Sharp President Takashi Okuda wants meet with Hon Hai's chairman, Terry Gou, the source said on Monday, on condition he wasn't identified.
Sharp has been in talks with Hon Hai on a partnership that would give the Taiwanese company a 9.9 percent stake in the century-old Japanese firm. Gou visited Japan last week but unexpectedly left on Thursday, cancelling a meeting with Okuda and other Sharp senior executives slated for Friday.
Okuda will visit Taiwan as early as this week, the Sankei newspaper reported on Monday, without citing any sources.
"We can't disclose our executives' schedule, but we are hoping to settle the negotiations as early as possible," Sharp spokeswoman Miyuki Nakayama said.
Sharp's chief financial officer, Tetsuo Onishi, said on Friday his company regretted that it had been unable to conclude a partnership pact.
The debt-saddled Japanese firm wants to sell Hon Hai, the main manufacturer of Apple Inc products, a stake in return for badly needed cash soon while leaving discussion of further business cooperation for later talks, he added.
Hon Hai, however, appears to want any agreement to also include tie-ups in small LCD panels and further cooperation in smartphones and TV displays, Onishi said.
No timetable
Gou on Friday told Taiwan's United Evening News that there was no timetable for a deal with Sharp, but he sees a "good outcome" for their talks.
He said it was not a matter of how much money Hon Hai spent but how Sharp could turn itself around.
The Taiwanese company had agreed to pay 67 billion yen, or 550 yen a share, for 9.9 percent of Sharp in March, but restarted talks to seek a lower price after the LCD TV pioneer's stock slumped below 200 yen in August.
Gou also purchased a 38 percent stake in Sharp's TV panel plant in Sakai, western Japan, the world's most advanced LCD factory.
Hon Hai wants to invest more than $1 billion in the plant from as early as next year to boost capacity, the Taiwanese company said last week.
Sharp for now, however, is looking for cash to pay its debts rather than to invest in new plant.
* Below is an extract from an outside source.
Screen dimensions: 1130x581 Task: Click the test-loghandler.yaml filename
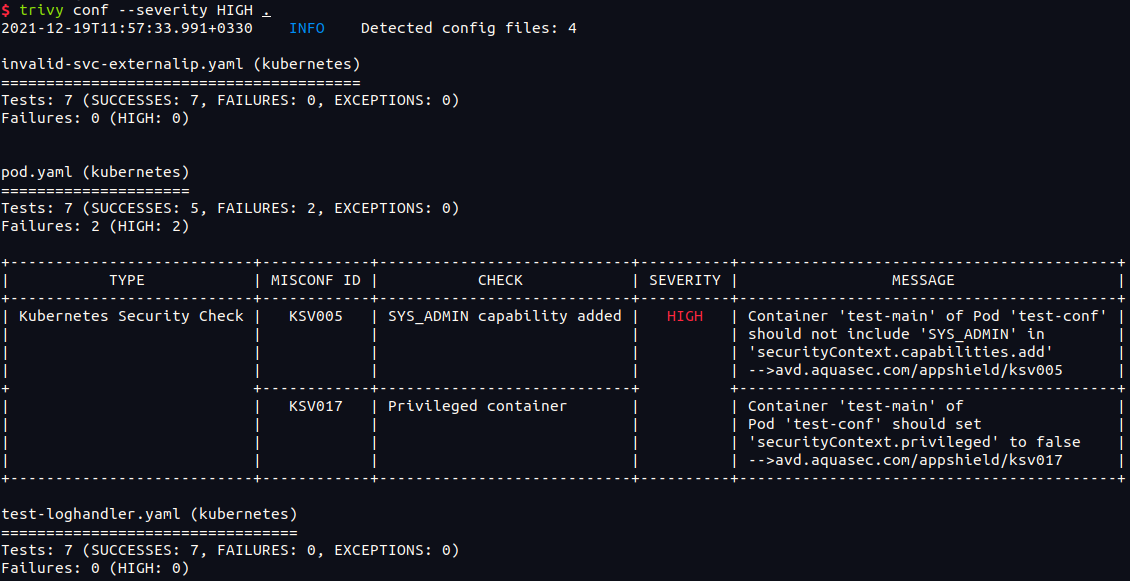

For that, junk-rated Sharp has to rely on its main banks, Mizuho Financial Group and Mitsubishi UFJ Financial Group.
Sharp, with debt of 1.25 trillion yen, has to refinance as much as 360 billion yen in short-term commercial paper loans and has a 200 billion yen convertible bond due in September 2013.
The stock resumed its slide on Monday after ratings agency Standard & Poor's downgraded the company's debt to junk status last week, citing Sharp's weakening liquidity position.
Sharp fell 7 percent in early trading, after dropping 12.8 percent on Friday, its biggest decline in almost a month.